Hey, what would fit in the rear deck? i looked.. and mine are 4x7's.. wtf... i want 6x9's.. or at least 6.5".. who knows the sizes?


----------



## whiteb14 (Jul 7, 2002)

*6.5*

i have a 96 b14 and its 6.5 in the front and back... hope i can help


----------



## whiteb14 (Jul 7, 2002)

*....*

ive heard of peepz fitting 6x9's with mods


----------



## nitestridar (Jun 29, 2002)

I have a 99se and took a little power saw and cut enough so that my 6x9s could fit (jbl 3 way with big magnet) It doesn't look clean bu then again who the hell put their headin my trunk....lol I will post a pic later


----------



## Teknokid (Jun 1, 2002)

i have 6x9s in the back as well. My brother installed them and he did the same procedure as selrider99. Its not the best but like he said " who the hell put their head in my trunk"


----------



## omega (Jun 27, 2002)

it's suppose to be 6 3/4" in the front, and 6 3/4" in the back, but 6 1/2" will fit in the back easy, it's a little bit harder in the front because you have the depth issue, it has to be at or under 2 3/16 or it won't fit well, you can make some spacers, but you don't have much space between the door panel and the speaker


----------



## nitestridar (Jun 29, 2002)

Teknokid said:


> *i have 6x9s in the back as well.

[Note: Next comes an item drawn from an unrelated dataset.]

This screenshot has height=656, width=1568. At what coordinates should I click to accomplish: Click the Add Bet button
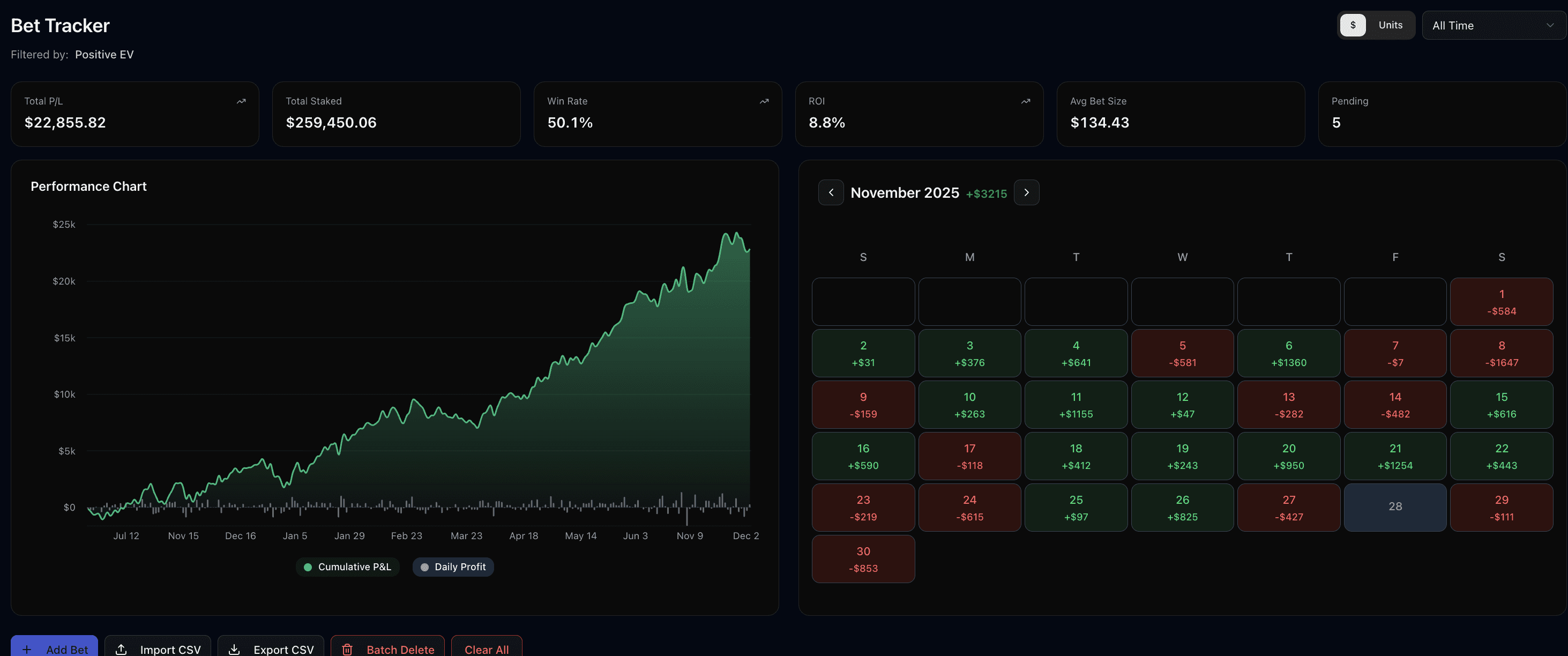[x=54, y=647]
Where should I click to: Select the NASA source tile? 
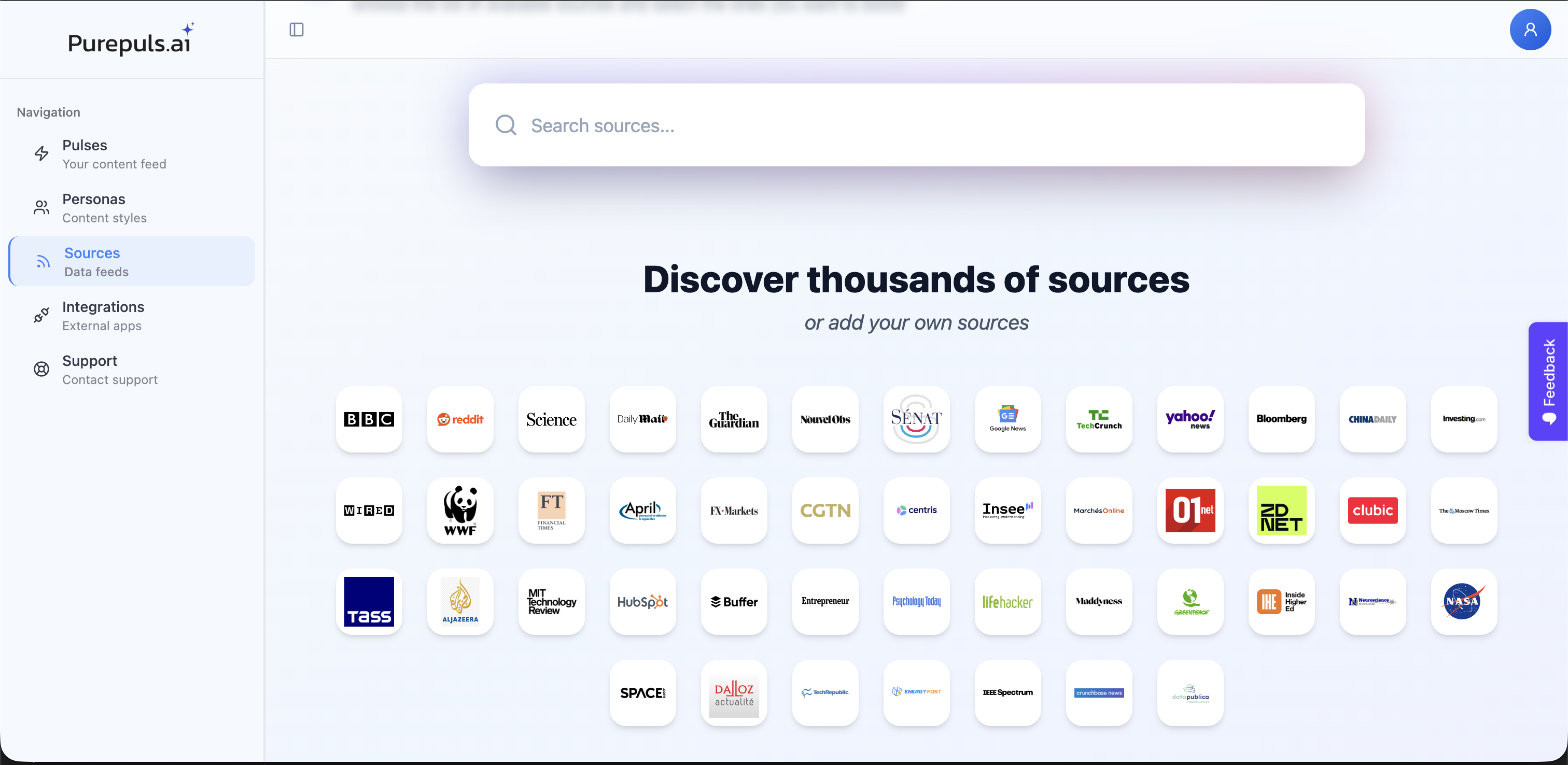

My brother installed them and he did the same procedure as selrider99. Its not the best but like he said " who the hell put their head in my trunk" *


does this apply for both sentra and 200sx?

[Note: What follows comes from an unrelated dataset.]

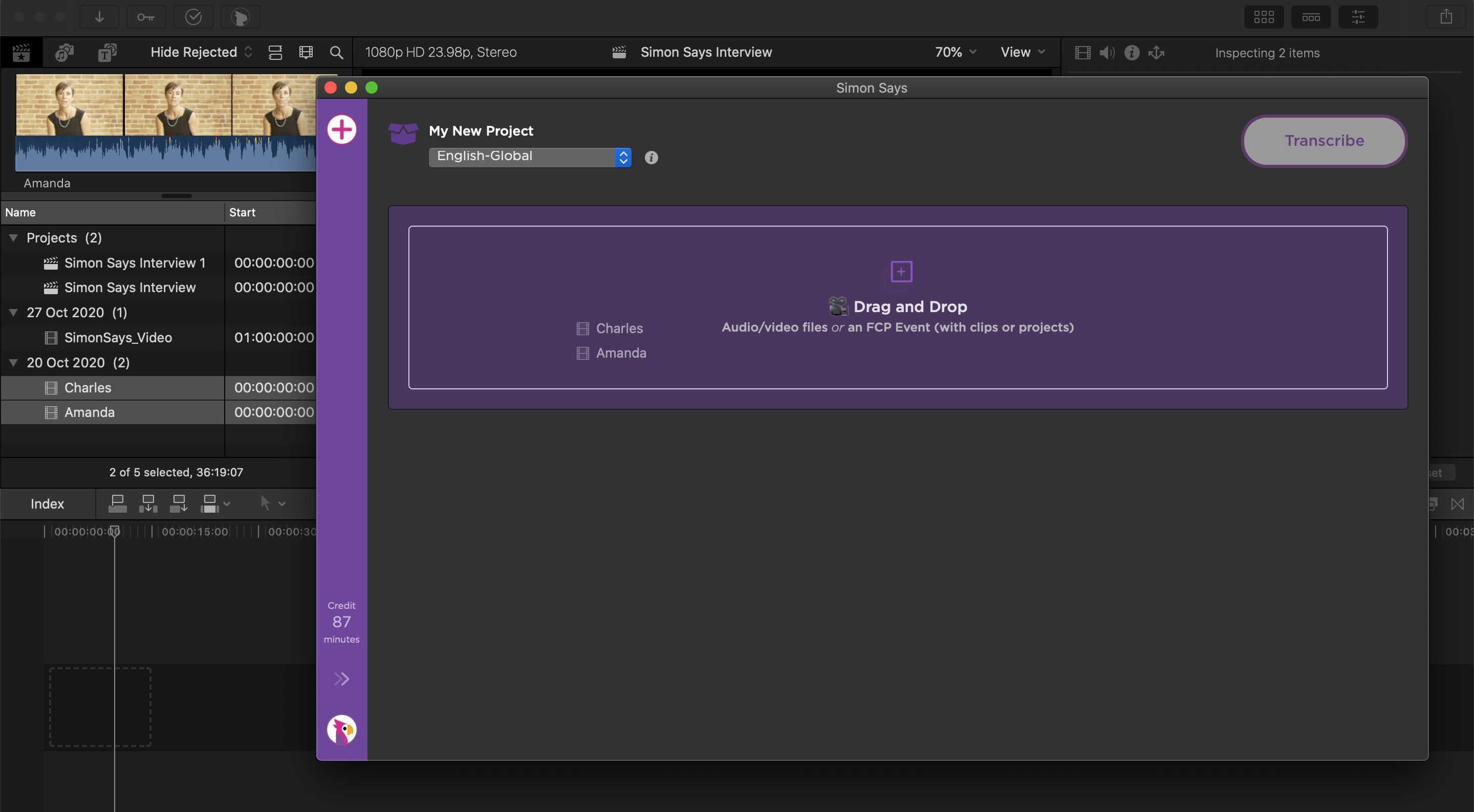1474x812 pixels.
Task: Select the SimonSays_Video clip row
Action: click(118, 338)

I put in 5 1/4 in front but i want bigger


----------



## azkicker0027 (May 31, 2002)

*huh??*

aren't there 6.5's front and back on a 200sx?? i replaced mine with xplods 6.5's when i shot my factory 6.5's at the back, i salvaged the factory connector and soldered it to the xplods so i won't have to bother with the factory wiring harness...


----------



## Ninety-Nine SE-L (May 5, 2002)

They are supposed to be 6.5" but Nissan made them slightly oversized so they come out to almost 6.75". Any size speaker can fit with a little construction.


----------



## myoung (Apr 15, 2002)

1997 GA16DE said:


> *They are supposed to be 6.5" but Nissan made them slightly oversized so they come out to almost 6.75". Any size speaker can fit with a little construction. *


This is not just a "Nissan thing"

Many companies now make 6 3/4 size speakers.. what Crutchfield used to call 6 1/2 S .... 

Pioneer makes several models in the 6 3/4 (oversize) style... buy the correct size and do it right,,,


----------



## vrux (May 13, 2002)

Yes the speaker is now refered to as a 6 3/4". Originally these were called oversized 6 1/2". I top mounted some Blaupunkt 6 3/4" about 5 years ago in the rear deck.


----------



## Guest (Jul 14, 2002)

The true problem with the 95-99 sentra/200sx doors not so much the availability of 6.75s or that you cant use a 6.75->6.5 adapter but the mounting depth is fairly limited.. anything with a top mount depth of more than 2 inches probably wouldnt fit in a 200sx door.. at least not mine... you could maybe cut out the grille in the door and use yr own.. plastic panels probably wouldnt hold the weight though.


----------



## Niss200SXGTR (May 31, 2002)

well.. my side speakers are fine.. i want to know abot the rear deck?? what fits in that?/?


----------



## Nostrodomas (Jun 15, 2002)

that depends on what year it is. i know that the 97-99 sentra's have the 6 3/4'" speakers front and back.


----------



## Niss200SXGTR (May 31, 2002)

*ok*

ok


----------